Well, the best way to understand them would be textbook-level descriptions or Wikipedia. The key player is DNA polymerase, which comprises families of related machines with different roles and properties. In bacteria, there are at least 4 different kinds of Pol, the “main” one being Pol III. All are composed of multiple parts that assemble into the final machine.
These are proteins. Proteins vary. They vary because of mutation. In principle, every single amino acid in a protein can be changed to any other. In practice, some mutations will destroy the protein utterly, some will not affect its function at all, some will affect its function only under specific conditions/circumstances, some will reduce its function in a way that the cell can live with, some will enhance its function, etc. There is nothing unique about DNA polymerases when it comes to their identity as proteins that are encoded by genes that can vary.
FWIW, some DNA polymerases are “designed” to make mistakes. A family of Pols in bacteria, called Pol IV, is called into action under highly stressed conditions and its role is to indiscriminately induce mutations, i.e., it is error-prone. (It has even been called a “mutase.”)
As you know I’m a physicist, and have a tendency to want to explain everything in terms of very basic, uniform, fundamental building blocks. For example, in physics or chemistry, two water molecules are exactly the same in structure and behavior - any differences in behavior can be explained by being in different energy levels (whether rotational, vibrational, or electronic) and/or being subjected to different environments. It seems that this atomistic picture doesn’t quite hold in biology, where two cells of the same “type” may not be completely identical in the way two hydrogen atoms or two water molecules are.
You are wise to reflect on how your thinking is not always well suited to initial consideration of biological questions. The existence of mutation means this, among other things: when a bacterium divides and yields two copies of itself, there is a possibility that one of those daughters is different from the original, or that both of the daughters are different. It’s one thing to know this fact; I think it takes another step to incorporate these kinds of stochastic phenomena into your basic thinking about biology, evolution, populations, etc. And yet, without converting away from law-based physics and its reliance on “types,” you’ll always struggle to think about biology.

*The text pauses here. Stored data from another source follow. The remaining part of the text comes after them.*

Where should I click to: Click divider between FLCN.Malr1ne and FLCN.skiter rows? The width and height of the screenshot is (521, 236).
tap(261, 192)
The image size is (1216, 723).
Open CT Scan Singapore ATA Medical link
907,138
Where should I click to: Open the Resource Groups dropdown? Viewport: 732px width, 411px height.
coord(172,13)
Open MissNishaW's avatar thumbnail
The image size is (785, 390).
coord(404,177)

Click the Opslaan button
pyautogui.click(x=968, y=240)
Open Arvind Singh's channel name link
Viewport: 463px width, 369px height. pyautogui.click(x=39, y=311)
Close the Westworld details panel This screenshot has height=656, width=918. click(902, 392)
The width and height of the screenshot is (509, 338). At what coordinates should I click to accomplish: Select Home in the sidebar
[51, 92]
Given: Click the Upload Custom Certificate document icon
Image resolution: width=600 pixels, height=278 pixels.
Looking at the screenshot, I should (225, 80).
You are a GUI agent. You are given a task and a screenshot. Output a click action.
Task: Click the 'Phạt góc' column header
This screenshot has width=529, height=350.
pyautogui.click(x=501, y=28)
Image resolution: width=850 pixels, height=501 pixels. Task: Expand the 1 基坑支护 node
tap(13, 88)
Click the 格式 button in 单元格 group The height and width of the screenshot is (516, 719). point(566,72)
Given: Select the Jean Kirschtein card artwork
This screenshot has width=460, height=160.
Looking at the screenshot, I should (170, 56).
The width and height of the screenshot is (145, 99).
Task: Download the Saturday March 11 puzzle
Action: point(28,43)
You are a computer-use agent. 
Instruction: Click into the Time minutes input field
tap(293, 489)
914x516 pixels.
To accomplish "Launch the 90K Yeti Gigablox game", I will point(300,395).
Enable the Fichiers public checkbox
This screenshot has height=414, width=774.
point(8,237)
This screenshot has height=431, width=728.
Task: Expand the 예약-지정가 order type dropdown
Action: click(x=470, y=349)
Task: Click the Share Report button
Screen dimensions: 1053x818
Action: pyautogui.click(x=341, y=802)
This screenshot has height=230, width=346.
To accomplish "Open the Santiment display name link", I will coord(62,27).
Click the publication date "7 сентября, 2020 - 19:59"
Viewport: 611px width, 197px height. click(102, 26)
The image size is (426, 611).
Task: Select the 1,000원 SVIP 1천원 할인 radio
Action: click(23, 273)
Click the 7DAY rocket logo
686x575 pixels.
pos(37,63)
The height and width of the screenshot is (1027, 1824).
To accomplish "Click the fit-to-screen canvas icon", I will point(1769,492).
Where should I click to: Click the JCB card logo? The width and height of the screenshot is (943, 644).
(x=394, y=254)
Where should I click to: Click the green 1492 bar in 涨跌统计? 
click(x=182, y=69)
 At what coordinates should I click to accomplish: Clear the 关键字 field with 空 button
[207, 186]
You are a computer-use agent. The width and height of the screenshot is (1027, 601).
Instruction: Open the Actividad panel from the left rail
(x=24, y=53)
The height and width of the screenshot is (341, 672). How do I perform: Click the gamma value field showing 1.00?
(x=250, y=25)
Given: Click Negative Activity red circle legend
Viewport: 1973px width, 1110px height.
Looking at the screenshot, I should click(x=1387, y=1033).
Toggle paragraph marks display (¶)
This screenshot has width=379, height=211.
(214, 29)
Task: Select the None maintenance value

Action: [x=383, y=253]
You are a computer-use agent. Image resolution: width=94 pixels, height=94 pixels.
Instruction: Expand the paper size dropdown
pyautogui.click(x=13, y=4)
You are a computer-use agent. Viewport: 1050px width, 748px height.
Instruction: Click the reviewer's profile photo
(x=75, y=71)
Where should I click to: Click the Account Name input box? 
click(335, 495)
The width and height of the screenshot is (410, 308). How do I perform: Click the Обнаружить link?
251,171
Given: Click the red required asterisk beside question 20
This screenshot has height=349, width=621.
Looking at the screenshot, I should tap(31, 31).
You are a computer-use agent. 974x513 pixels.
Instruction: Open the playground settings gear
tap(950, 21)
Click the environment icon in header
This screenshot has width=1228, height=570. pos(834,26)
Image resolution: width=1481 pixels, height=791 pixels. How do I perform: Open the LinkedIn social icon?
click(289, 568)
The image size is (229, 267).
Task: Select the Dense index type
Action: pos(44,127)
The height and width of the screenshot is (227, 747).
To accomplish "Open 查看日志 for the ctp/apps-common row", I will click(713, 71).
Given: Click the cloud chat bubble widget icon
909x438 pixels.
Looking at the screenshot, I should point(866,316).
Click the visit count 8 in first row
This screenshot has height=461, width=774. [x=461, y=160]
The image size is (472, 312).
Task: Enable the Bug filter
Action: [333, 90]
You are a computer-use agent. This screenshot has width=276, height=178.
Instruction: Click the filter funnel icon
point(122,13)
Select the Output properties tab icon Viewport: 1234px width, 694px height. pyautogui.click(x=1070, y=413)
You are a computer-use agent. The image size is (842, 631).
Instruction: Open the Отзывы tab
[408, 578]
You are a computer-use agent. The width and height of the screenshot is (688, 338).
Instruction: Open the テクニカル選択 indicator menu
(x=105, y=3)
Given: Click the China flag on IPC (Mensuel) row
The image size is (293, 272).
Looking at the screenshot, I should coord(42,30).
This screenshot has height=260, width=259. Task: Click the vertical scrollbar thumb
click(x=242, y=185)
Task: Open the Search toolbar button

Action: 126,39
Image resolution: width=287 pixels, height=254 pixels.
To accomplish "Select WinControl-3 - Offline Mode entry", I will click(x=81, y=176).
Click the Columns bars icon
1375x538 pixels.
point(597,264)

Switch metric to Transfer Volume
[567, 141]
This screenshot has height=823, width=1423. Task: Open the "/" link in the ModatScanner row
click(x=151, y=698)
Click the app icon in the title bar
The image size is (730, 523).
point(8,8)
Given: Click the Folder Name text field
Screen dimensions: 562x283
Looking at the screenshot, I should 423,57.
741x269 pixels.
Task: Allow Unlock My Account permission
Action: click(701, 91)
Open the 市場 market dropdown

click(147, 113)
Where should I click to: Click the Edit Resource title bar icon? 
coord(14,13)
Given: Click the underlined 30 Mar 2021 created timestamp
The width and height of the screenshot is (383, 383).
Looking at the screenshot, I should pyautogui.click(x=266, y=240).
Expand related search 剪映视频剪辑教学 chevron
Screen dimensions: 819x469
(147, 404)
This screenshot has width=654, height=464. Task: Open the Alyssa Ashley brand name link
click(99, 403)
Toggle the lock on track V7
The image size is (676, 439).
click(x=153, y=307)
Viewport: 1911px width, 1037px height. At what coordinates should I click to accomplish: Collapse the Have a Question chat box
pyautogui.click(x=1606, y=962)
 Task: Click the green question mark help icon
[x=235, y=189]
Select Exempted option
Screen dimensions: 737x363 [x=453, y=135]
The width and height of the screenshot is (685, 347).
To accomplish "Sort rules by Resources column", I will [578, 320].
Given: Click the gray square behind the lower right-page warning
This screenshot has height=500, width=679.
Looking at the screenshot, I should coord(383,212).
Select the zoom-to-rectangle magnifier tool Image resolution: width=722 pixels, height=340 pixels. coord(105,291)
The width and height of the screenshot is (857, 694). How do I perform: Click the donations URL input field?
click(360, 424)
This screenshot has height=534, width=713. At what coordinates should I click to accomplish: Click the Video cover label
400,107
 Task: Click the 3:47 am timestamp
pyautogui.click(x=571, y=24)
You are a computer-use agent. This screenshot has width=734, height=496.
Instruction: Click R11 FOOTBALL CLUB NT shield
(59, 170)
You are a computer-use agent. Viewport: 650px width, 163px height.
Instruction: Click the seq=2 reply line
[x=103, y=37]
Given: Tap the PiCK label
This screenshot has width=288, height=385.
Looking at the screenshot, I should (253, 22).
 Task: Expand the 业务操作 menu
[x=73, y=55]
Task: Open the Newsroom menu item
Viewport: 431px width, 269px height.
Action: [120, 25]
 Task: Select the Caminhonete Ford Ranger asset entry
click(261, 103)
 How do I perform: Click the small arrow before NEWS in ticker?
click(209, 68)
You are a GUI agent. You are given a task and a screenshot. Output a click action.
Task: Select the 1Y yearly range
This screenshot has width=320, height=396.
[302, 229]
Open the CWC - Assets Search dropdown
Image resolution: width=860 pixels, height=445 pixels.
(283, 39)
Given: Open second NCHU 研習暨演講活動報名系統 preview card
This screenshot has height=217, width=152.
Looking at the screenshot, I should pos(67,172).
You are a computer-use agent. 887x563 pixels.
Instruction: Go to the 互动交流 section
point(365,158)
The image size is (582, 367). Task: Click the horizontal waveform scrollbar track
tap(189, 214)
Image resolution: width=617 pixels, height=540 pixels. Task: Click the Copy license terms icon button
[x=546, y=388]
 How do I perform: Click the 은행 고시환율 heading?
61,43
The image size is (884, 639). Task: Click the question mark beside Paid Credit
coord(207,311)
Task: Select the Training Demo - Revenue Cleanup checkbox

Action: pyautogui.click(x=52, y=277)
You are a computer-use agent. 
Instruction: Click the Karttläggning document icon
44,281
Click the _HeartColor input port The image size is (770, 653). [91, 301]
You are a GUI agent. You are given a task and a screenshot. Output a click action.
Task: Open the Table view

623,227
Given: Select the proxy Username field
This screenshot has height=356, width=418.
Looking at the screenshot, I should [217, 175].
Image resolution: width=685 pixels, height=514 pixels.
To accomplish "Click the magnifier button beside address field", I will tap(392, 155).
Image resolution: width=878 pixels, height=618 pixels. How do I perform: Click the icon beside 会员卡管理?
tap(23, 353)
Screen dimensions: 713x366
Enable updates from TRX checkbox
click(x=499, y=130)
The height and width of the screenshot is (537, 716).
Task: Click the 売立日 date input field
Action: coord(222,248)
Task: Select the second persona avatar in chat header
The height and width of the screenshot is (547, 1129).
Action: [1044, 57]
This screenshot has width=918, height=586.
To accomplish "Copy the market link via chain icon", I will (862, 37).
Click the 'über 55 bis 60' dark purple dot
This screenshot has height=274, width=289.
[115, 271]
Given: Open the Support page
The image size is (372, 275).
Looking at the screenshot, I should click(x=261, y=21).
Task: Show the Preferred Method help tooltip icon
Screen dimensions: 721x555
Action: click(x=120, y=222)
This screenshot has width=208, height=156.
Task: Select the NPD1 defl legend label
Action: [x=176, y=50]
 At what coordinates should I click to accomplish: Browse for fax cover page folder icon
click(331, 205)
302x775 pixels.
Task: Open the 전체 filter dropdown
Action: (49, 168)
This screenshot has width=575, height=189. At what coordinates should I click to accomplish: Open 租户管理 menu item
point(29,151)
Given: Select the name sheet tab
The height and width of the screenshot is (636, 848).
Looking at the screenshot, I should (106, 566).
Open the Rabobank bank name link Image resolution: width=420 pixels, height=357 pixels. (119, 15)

would such organisms have as much existing genetic variation as complex organisms like mammals? Or would mutation play a larger role in generating new variation for NS to work on?
These are open and active questions, and there is no single answer. Standing genetic variation is a fact of any population, but there are interesting and complicated relationships between mutation rate, population size, standing variation, and adaptive capacity. Your question doesn’t have a single answer.